I have personal knowledge of this one, having led this appeal at the Valuation Tribunal on behalf of the client. The the new RV applies as from September 18, 2015.
My argument for a reduced RV hinged on whether the appeal property should be valued in accordance with its mode and category of occupation which has implications for other leisure facilities that are housed in converted industrial properties in England.
The appeal property – a factory and premises on the outskirts of Nottingham – included an unheated warehouse, a two-storey office block and a mezzanine floor. Whilst the property had originally been subject to industrial use, it had been occupied as a go karting track since 2015.
As part of the evidence, I was able to prove the appeal property should be valued as a go karting track in line with its mode and category of occupation and not in line with industrial units in the locality. Material to the argument was the planning consent that had been changed from B2 (industrial) to Sui Generis (unique use). The property was leased with effect from 18 September 2015, as a go karting track, and the lease specified that the permitted use of the property was as a go karting track with ancillary leisure facilities.
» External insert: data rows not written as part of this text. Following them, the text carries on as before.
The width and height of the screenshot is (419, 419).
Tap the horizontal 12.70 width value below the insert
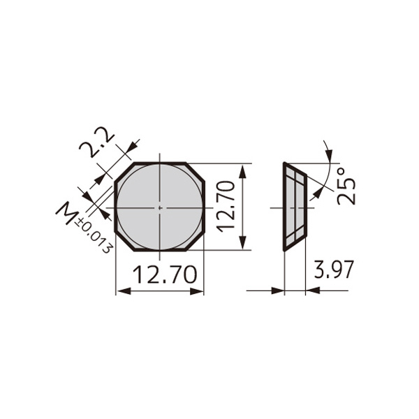(x=159, y=276)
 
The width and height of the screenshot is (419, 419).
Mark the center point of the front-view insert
(x=160, y=207)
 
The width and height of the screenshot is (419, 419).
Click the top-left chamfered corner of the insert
(x=124, y=172)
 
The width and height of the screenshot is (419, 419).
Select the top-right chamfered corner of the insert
(x=196, y=172)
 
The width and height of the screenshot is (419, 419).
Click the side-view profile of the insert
(x=293, y=207)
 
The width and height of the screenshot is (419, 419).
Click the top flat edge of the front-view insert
(x=160, y=163)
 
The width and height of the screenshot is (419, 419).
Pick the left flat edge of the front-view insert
(x=115, y=207)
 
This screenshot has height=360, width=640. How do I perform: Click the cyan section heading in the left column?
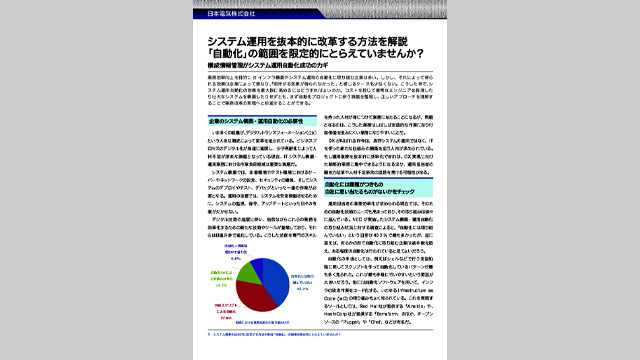pyautogui.click(x=232, y=119)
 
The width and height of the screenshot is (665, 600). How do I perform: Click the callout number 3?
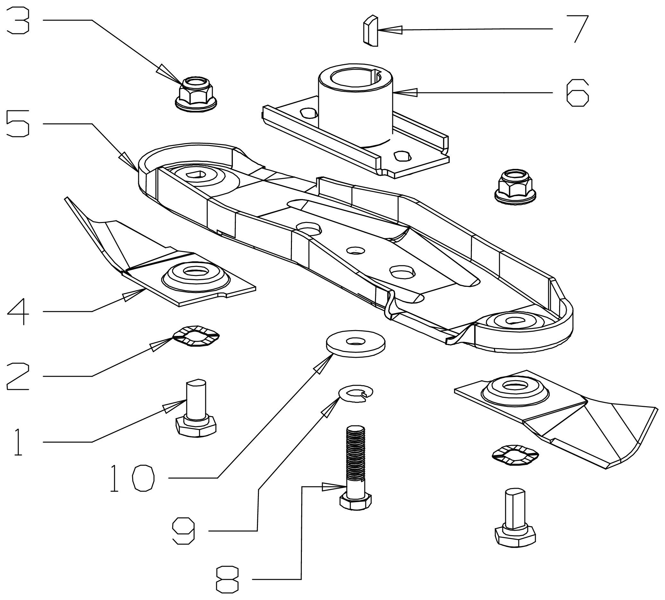(x=18, y=21)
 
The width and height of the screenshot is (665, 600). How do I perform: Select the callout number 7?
(x=577, y=29)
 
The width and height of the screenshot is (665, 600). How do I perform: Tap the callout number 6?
(x=577, y=93)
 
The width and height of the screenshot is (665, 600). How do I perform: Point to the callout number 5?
(x=18, y=124)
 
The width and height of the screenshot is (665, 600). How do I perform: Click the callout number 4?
(x=18, y=312)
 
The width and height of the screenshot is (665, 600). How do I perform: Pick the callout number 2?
(x=18, y=376)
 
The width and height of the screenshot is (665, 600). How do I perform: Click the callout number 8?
(x=227, y=579)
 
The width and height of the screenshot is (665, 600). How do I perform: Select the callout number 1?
(x=18, y=442)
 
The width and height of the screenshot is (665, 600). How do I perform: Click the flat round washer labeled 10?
(x=355, y=344)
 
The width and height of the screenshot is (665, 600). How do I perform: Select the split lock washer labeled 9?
(x=356, y=393)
The property was physically adapted for its use, with all the plant and machinery being removed, the office areas converted to a reception area/briefing room, changing rooms, customer toilets and a refreshment area/small bar. The mezzanine floor was converted to a viewing area.
I was also able to provide a substantial amount of case law to support the view that the appeal property should be valued in line with its mode and category of occupation and pointed out that the appeal property was in use at the material day as a go karting track, had undergone conversion to facilitate such use in accordance with the “rebus sic stantibus”* principle.
I also referred to a further six propositions for weighting evidence as outlined in other key Lands Tribunal decisions and provided a schedule of seven properties situated in Bristol, Liverpool, Warrington, Sheffield and Leeds that had been occupied by Teamsport; confirming that none of these properties had been purpose built; all had been converted from other uses.
The VOA, opposing the appeal, also presented extracts from legislation, and a proposed revised valuation of RV £165,000 for the appeal property.
In its decision summary the Panel noted that alterations had taken place to the appeal property, following the granting of planning permission to facilitate the change of the property’s use from B2 to Sui Generis.
Whilst the VOA had considered that the alterations to the appeal property to create the go karting track and its ancillary accommodation had been minor, the Panel agreed with me that the changes, taken as a whole, went beyond what could be considered minor.
I am obviously delighted with the result. We knew we had a strong argument with existing case law to refer to. This case will now help to provide further evidence for future appeals brought by similar leisure businesses which find themselves facing unfair rateable values that simply don’t reflect their occupation.
*rebus sic stantibus – “things standing thus”, or more wordily, “on the basis of matters remaining in the same state as they are at present”.